#### [The problem]
Every line below that includes the word "handle" needs to be copied.
[[ Data listing, beginning ]]
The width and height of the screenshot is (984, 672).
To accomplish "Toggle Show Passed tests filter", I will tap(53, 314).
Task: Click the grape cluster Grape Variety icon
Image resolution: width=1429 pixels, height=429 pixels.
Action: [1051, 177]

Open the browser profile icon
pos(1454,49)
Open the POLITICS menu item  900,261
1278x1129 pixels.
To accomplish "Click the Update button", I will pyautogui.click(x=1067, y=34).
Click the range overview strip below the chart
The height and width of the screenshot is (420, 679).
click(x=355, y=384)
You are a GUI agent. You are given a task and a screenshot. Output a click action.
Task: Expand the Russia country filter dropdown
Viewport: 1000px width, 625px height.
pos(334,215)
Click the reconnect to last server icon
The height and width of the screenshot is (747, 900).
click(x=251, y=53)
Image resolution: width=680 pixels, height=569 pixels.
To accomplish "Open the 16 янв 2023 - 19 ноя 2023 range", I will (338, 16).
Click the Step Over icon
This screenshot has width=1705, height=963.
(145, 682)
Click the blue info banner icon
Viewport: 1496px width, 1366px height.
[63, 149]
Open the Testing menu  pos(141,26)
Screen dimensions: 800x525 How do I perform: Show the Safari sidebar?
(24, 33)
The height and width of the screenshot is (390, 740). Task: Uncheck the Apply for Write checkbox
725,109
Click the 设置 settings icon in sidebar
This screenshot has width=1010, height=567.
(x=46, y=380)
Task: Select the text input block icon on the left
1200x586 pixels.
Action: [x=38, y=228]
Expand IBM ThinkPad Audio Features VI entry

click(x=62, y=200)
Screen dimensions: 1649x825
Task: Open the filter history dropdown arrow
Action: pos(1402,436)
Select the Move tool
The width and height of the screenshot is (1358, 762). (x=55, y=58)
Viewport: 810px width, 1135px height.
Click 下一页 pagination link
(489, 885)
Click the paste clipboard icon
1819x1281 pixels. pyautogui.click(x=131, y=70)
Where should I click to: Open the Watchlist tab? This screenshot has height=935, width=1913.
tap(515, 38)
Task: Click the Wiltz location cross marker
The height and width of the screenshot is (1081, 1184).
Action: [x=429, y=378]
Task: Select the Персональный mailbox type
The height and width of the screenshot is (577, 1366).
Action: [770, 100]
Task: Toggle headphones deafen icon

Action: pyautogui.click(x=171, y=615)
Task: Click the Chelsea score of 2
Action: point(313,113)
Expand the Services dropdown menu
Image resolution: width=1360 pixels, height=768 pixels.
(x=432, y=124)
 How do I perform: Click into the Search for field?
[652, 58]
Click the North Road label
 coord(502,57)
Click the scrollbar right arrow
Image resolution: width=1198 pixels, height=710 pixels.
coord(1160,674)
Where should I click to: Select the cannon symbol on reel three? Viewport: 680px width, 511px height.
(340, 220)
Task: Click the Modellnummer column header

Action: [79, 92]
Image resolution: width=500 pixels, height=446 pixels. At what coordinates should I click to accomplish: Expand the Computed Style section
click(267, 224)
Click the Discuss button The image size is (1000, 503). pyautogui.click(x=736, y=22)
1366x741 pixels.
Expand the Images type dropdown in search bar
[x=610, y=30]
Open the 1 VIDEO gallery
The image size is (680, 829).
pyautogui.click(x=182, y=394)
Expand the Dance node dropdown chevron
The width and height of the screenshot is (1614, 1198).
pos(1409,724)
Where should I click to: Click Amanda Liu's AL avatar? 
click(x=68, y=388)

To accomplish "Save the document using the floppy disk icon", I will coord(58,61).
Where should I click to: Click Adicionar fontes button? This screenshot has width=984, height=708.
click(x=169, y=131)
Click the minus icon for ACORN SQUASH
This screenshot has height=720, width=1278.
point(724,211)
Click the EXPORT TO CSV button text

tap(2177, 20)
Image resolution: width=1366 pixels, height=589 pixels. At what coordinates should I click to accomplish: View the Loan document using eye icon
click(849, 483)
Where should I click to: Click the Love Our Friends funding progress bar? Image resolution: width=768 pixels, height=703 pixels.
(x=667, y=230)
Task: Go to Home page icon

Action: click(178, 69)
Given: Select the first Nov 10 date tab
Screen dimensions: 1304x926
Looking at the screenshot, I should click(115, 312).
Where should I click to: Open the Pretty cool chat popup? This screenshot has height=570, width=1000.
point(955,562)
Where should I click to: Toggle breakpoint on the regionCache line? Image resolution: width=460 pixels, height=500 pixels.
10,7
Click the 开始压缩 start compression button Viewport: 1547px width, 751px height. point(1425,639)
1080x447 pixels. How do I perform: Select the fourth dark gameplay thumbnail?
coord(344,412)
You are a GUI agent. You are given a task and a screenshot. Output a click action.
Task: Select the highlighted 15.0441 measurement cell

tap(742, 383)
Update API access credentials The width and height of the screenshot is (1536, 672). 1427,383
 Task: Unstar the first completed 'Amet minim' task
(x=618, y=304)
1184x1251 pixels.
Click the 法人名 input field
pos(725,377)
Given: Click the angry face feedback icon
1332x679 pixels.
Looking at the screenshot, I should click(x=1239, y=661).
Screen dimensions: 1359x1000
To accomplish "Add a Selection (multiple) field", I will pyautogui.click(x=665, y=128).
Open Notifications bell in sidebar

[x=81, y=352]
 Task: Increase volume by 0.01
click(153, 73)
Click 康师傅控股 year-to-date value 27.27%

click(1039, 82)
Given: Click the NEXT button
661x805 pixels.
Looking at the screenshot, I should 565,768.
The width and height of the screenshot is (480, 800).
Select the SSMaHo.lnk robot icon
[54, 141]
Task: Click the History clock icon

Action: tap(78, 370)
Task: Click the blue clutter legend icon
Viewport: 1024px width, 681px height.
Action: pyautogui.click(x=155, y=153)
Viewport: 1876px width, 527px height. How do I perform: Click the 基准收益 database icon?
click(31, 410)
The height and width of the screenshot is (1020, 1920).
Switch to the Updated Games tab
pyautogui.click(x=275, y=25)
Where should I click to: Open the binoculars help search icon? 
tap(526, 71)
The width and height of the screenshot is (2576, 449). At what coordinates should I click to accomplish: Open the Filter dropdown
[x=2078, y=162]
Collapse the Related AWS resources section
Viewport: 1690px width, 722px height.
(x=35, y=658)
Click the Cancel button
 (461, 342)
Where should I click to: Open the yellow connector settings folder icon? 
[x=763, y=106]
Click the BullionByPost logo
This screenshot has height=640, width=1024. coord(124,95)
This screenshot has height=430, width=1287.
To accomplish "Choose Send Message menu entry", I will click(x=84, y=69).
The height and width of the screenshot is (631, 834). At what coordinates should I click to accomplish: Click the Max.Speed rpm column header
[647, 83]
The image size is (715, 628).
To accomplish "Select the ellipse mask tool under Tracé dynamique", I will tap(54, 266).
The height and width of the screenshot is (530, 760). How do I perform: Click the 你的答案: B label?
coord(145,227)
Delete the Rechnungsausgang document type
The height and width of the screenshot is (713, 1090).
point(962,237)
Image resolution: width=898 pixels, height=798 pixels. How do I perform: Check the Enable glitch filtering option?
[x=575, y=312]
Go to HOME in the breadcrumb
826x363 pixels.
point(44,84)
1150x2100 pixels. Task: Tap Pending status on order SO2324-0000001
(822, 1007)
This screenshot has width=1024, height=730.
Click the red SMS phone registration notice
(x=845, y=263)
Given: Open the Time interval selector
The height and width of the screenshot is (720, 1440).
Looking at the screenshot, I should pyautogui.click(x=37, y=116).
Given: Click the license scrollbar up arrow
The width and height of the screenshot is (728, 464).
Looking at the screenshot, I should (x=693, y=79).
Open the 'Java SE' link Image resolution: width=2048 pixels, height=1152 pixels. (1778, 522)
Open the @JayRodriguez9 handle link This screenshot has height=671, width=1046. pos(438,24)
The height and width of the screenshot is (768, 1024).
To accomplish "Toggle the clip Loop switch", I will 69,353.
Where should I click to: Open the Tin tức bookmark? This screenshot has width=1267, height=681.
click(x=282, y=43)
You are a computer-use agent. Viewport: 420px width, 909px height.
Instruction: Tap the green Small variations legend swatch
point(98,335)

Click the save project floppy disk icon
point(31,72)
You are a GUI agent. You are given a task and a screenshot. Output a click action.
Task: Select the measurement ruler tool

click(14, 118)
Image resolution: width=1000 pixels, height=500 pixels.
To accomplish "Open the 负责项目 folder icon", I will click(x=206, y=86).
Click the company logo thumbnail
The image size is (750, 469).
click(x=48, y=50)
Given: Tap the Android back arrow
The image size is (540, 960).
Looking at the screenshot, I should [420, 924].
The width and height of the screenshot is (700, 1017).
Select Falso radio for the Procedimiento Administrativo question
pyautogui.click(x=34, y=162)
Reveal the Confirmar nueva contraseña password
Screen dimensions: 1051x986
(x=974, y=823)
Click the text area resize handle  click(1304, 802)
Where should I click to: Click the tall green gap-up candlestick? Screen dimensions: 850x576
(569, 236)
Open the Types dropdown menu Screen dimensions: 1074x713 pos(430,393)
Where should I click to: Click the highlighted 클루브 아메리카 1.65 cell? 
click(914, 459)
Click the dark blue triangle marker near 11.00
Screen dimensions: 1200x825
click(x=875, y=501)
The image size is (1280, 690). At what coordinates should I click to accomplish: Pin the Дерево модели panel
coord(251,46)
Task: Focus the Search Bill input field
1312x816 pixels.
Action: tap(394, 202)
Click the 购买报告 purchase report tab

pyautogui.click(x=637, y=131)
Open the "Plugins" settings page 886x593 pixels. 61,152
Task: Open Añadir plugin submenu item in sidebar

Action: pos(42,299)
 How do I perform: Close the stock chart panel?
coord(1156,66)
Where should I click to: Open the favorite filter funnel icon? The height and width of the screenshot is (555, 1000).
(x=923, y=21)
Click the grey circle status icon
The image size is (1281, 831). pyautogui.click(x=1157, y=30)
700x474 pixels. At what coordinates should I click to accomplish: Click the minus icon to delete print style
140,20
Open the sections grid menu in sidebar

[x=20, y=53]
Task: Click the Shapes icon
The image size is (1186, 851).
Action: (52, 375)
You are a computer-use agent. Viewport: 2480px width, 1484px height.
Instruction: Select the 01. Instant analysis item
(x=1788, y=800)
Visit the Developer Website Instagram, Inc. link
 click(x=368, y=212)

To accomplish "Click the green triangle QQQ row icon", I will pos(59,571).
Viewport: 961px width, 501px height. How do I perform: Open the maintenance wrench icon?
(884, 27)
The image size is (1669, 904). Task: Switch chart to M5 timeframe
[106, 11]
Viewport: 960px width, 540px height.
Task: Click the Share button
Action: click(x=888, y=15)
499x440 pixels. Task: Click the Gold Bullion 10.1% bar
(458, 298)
[[ Data listing, end ]]
#### [Solution for this task]
Open the @JayRodriguez9 handle link This screenshot has height=671, width=1046. pos(438,24)
Click the text area resize handle  click(1304, 802)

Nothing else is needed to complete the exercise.